Data supplied:
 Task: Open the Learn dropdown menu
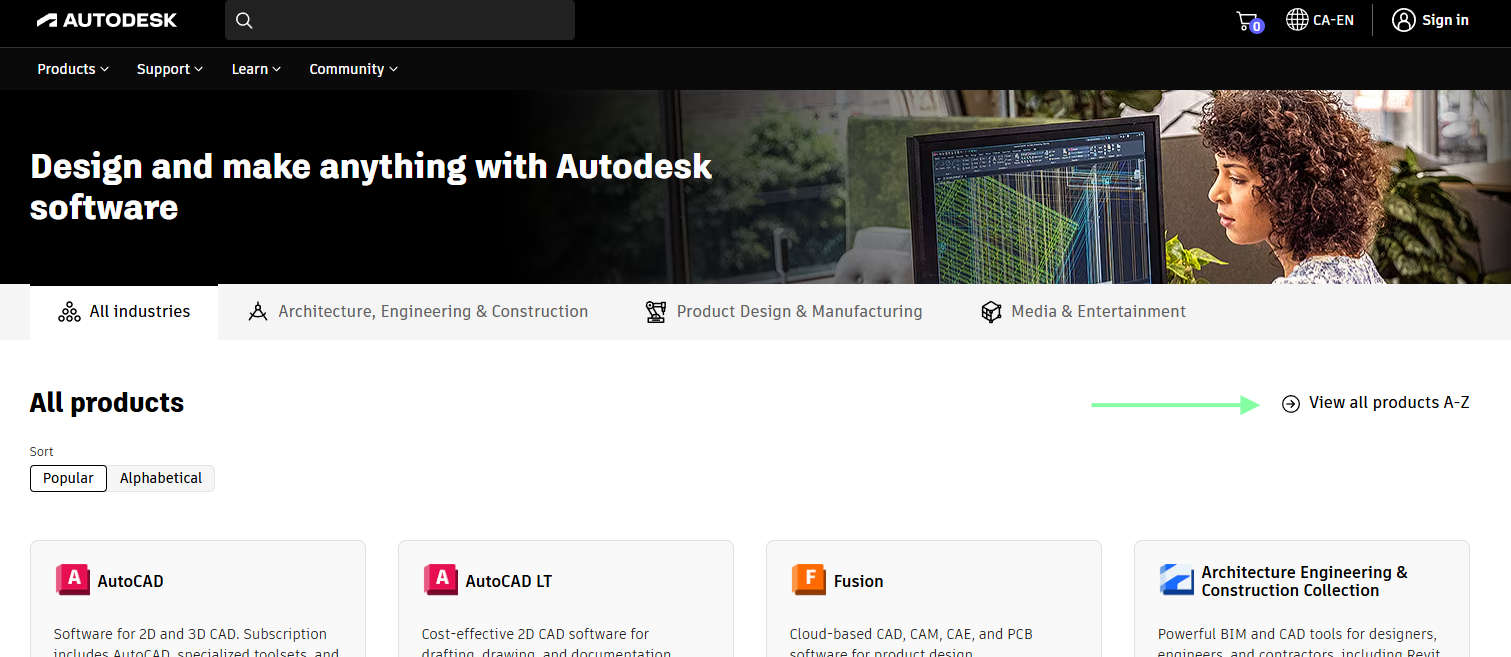[256, 69]
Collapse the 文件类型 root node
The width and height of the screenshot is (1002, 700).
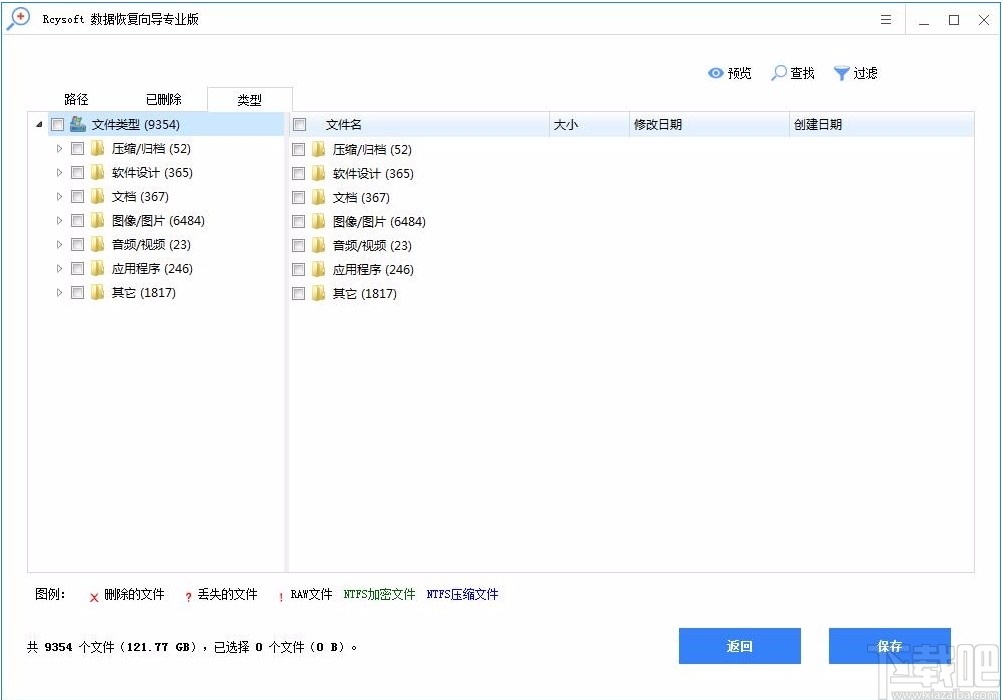tap(38, 124)

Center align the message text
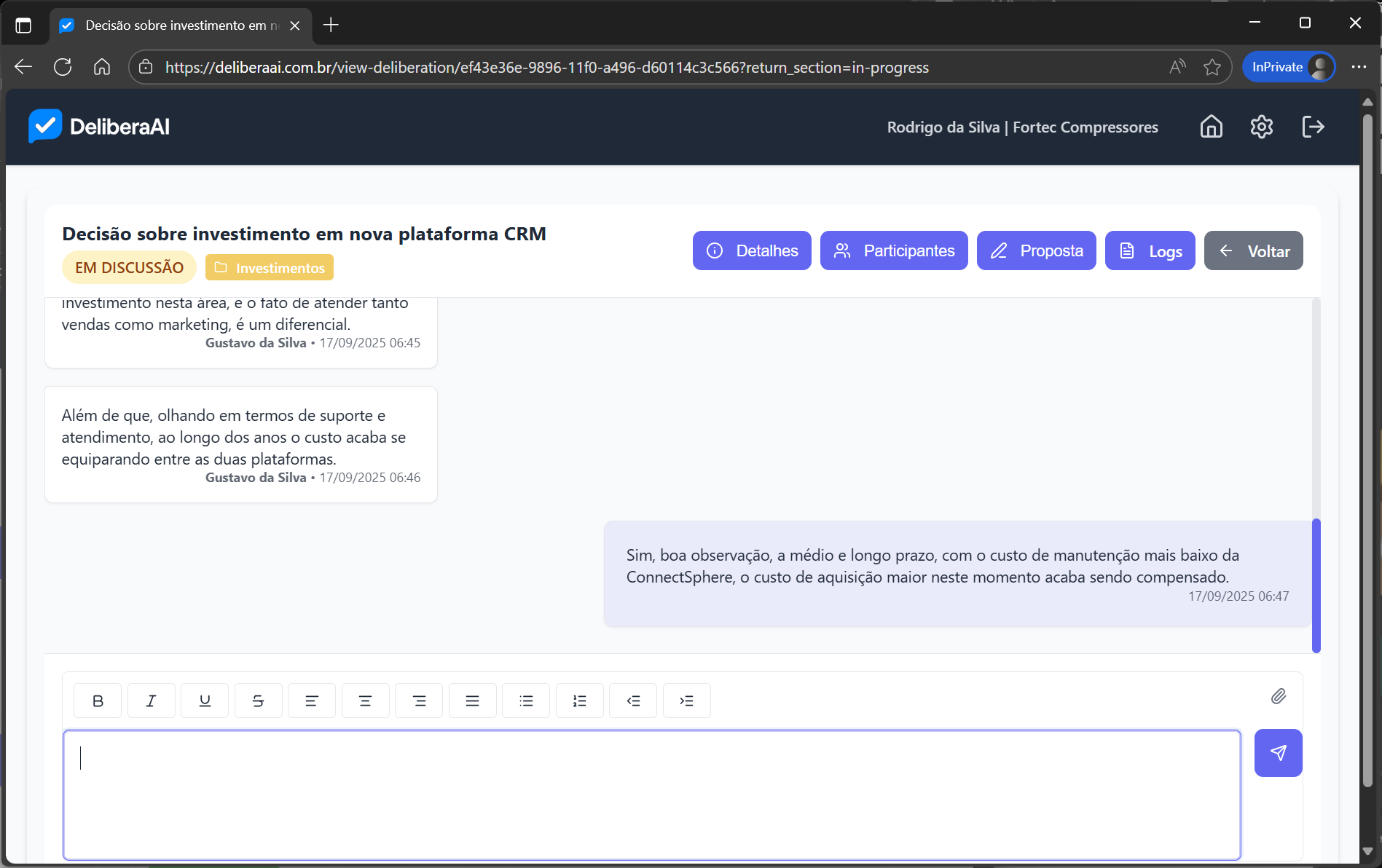[365, 701]
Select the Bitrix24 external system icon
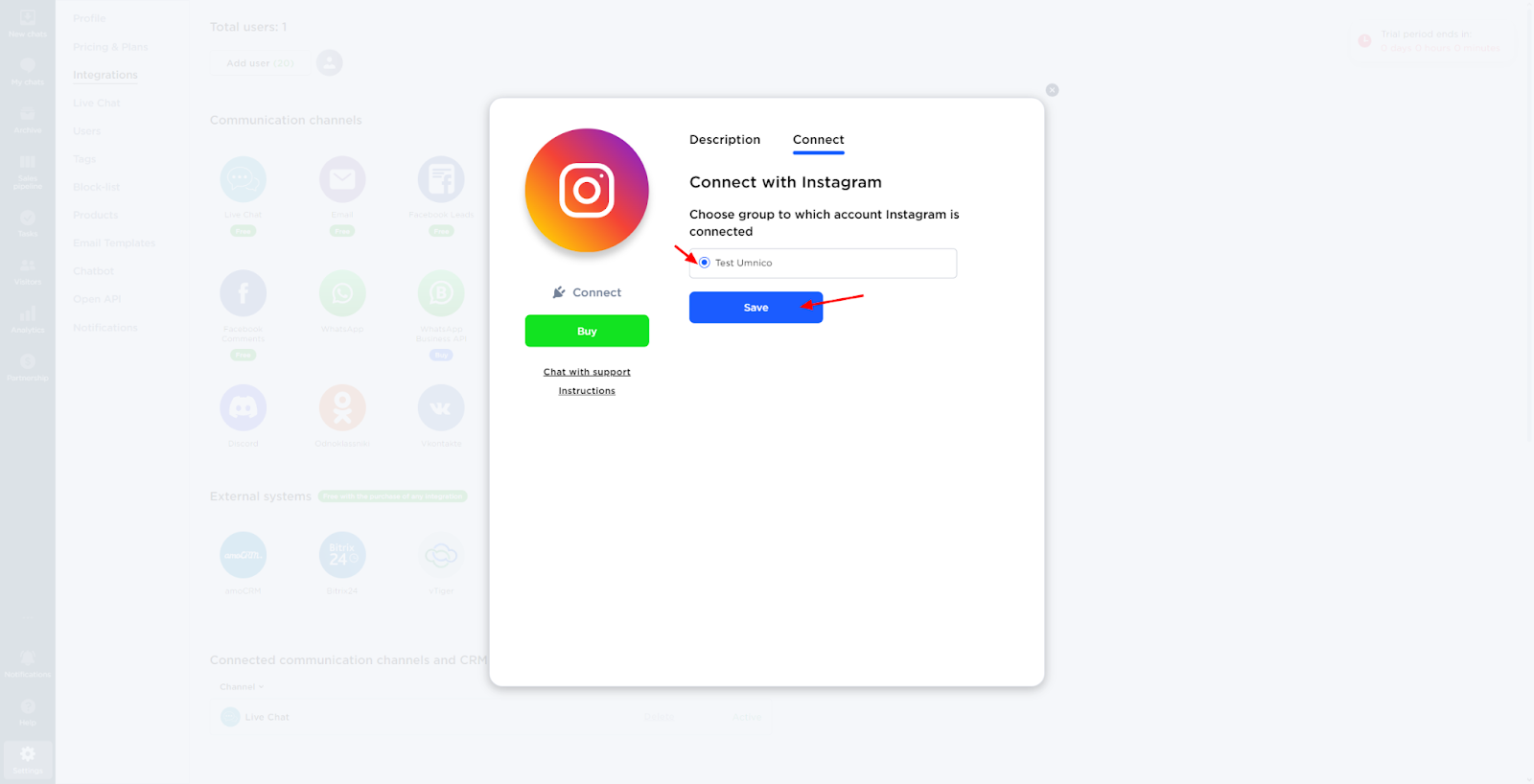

How to complete this task:
Drop the images and repeat the data exactly.

Written answer:
 Task: Open the Learn dropdown menu
[256, 69]
Collapse the 文件类型 root node
The width and height of the screenshot is (1002, 700).
tap(38, 124)

Center align the message text
[365, 701]
Select the Bitrix24 external system icon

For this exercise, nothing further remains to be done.